Document section

----

The output is a plot of interactions durations, number of detected binding sites and number of contacting residues for each cut-off pair. These can be used to guide selection of a dual-cut-off scheme to use when running the full PyLipID analysis in the following section. 


In [None]:
traj=lip_test.load_traj(path)
for lipid in lip_list:
    print("\n Testing:", lipid)
    fig_dir=lip_test.set_lipid(path, lipid)
    distance_set = lip_test.compute_minimum_distance(traj, lipid, fig_dir, 1, lipid_atoms=lipid_atoms,
                                               contact_frames=contact_frames, distance_threshold=distance_threshold)
    lip_test.plot_PDF(distance_set, 1000, "{}/PyLipID_cutoff_test_{}/dist_distribut_{}.pdf".format(path, lipid, lipid), lipid)

    cutoff_list, trajfile_list, topfile_list = lip_test.exhaustive_search_setup(path, lower_cutoff, upper_cutoff, replicates)
    num_of_binding_sites, duration_avgs, num_of_contacting_residues = lip_test.test_cutoffs(
                                     cutoff_list, trajfile_list, topfile_list, lipid, lipid_atoms,
                                     nprot=nprot, stride=stride, save_dir="{}/PyLipID_cutoff_test_{}".format(path, lipid), timeunit=timeunit)
    lip_test.ex_data_process(path, lipid, num_of_binding_sites, duration_avgs, num_of_contacting_residues, cutoff_list)
    lip_test.graph(cutoff_list, [num_of_binding_sites[cutoffs] for cutoffs in cutoff_list],
          "num. of binding sites", lipid, f"{path}/PyLipID_cutoff_test_{lipid}/test_cutoff_num_of_bs_{lipid}.pdf")
    lip_test.graph(cutoff_list, [duration_avgs[cutoffs] for cutoffs in cutoff_list],
          f"Durations ({timeunit})", lipid, f"{path}/PyLipID_cutoff_test_{lipid}/test_cutoff_durations_{lipid}.pdf")
    lip_test.graph(cutoff_list, [num_of_contacting_residues[cutoffs] for cutoffs in cutoff_list],
          "num. of contacting residues", lipid,
          f"{path}/PyLipID_cutoff_test_{lipid}/test_cutoff_num_of_contacting_residues_{lipid}.pdf")

----

Stored data

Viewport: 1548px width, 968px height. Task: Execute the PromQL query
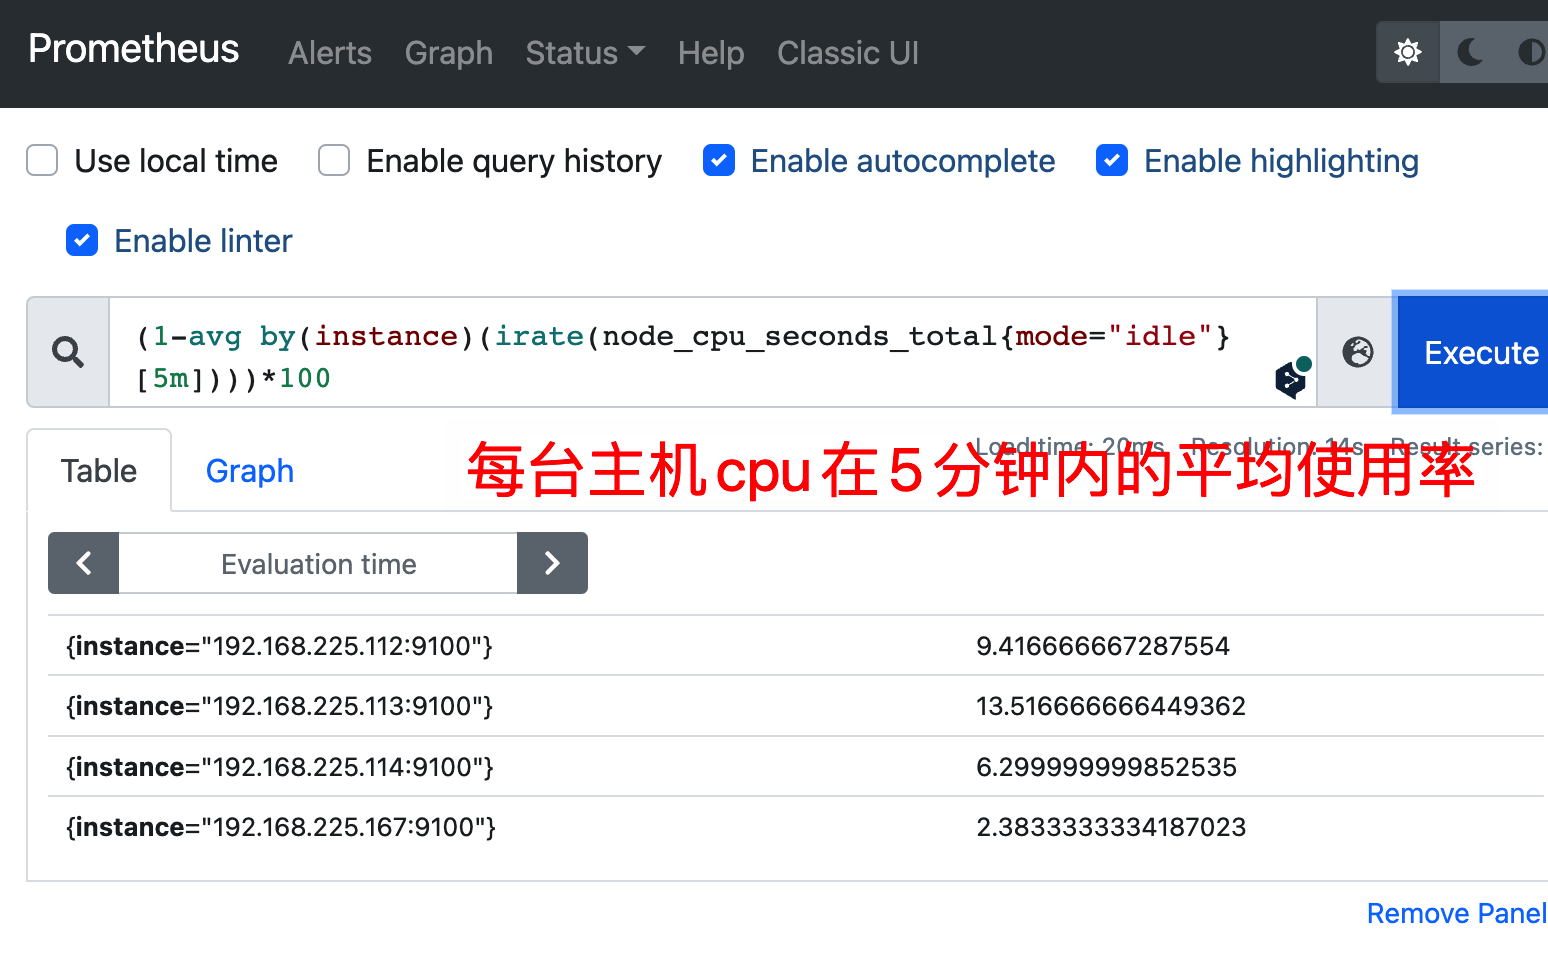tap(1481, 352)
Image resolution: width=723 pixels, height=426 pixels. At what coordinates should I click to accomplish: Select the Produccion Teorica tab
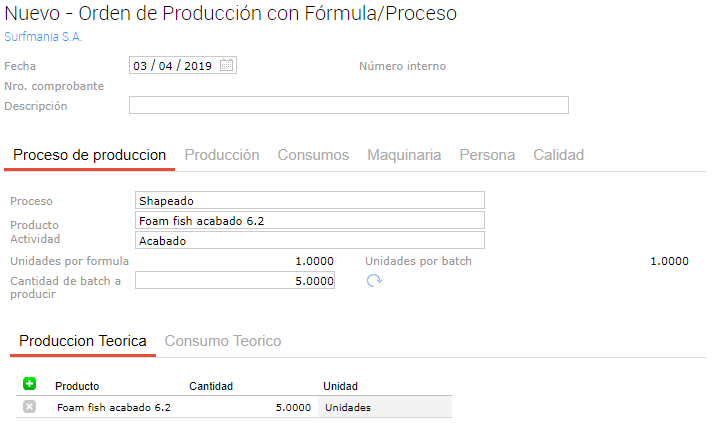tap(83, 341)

----

Instructions for the task
In the PyLipID text, what can the output plots help you choose?

Written solution
They can guide the choice of a dual-cut-off scheme to use when running the full PyLipID analysis in the following section.